Page text:
#####
I've been there done it all and thought this was how things were supposed to be.   After my son turned two and i stopped nursing I finally got it.  I took my first girls trip and spent 4 whole days with no kid and no husband.  I can't tell you how much that trip saved my sanity and how much I realized I need to start putting myself first.  I can be a better wife and a better moment if I make the time for myself.

Find what makes you happy and do that guilt free... Once a day, once a week.  Whatever schedule fits your lifestyle.  Call a friend, get a pedicure... schedule weekly blowouts.  I don't know any mom out there who doesn't have a pep in their step after getting their hair done. 


Ask for help, be your own advocate and be honest with yourself and your feelings.. If you need the break TAKE IT! Its your right to be you and not get lost in the chaos.




Wednesday, March 30, 2016

Social Media Assumptions

Living in a time where Insta-Models and catfishes are out to get our men..... Women judge each other solely on appearance.  Moms in mommy wars over Pinterest projects and school party favors. Where does it end?
#####
Records:

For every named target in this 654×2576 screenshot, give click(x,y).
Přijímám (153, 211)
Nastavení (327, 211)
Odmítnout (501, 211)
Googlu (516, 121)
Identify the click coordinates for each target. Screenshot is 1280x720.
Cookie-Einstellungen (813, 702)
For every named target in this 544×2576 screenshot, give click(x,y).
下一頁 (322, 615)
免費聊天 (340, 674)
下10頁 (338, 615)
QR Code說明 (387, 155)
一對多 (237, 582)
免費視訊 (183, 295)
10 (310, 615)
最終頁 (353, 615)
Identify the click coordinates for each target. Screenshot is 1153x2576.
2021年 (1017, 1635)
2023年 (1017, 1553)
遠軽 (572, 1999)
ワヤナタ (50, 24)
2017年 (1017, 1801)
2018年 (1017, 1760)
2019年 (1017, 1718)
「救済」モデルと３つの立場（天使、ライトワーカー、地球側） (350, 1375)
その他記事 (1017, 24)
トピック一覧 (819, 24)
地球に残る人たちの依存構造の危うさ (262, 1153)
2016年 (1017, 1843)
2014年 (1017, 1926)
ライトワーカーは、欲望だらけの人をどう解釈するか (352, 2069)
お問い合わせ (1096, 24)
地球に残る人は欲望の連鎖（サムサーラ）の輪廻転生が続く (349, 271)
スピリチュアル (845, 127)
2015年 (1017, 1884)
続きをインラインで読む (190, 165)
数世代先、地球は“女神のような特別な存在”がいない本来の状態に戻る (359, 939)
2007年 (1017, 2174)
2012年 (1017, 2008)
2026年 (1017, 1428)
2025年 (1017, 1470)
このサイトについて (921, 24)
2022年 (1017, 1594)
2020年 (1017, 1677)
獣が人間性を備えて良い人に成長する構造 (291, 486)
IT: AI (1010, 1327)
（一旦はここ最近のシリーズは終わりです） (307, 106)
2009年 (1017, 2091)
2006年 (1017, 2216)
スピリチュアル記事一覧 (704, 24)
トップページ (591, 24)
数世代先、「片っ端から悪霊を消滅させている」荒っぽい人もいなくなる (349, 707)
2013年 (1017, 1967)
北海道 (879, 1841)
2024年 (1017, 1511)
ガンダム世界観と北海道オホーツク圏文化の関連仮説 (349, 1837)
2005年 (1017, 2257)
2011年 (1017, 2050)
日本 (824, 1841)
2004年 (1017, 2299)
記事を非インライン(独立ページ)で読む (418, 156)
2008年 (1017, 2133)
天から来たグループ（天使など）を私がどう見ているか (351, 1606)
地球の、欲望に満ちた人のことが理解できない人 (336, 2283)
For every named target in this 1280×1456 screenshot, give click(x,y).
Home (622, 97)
#####
Goals:
a) In the blog post, how long was the writer's first girls trip?
b) Write out the passage of the blog post starting with "I've been there" and going on through "time for myself.".
Answer from the blog post alone.

Responses:
a) Four whole days.

b)
I've been there done it all and thought this was how things were supposed to be.   After my son turned two and i stopped nursing I finally got it.  I took my first girls trip and spent 4 whole days with no kid and no husband.  I can't tell you how much that trip saved my sanity and how much I realized I need to start putting myself first.  I can be a better wife and a better moment if I make the time for myself.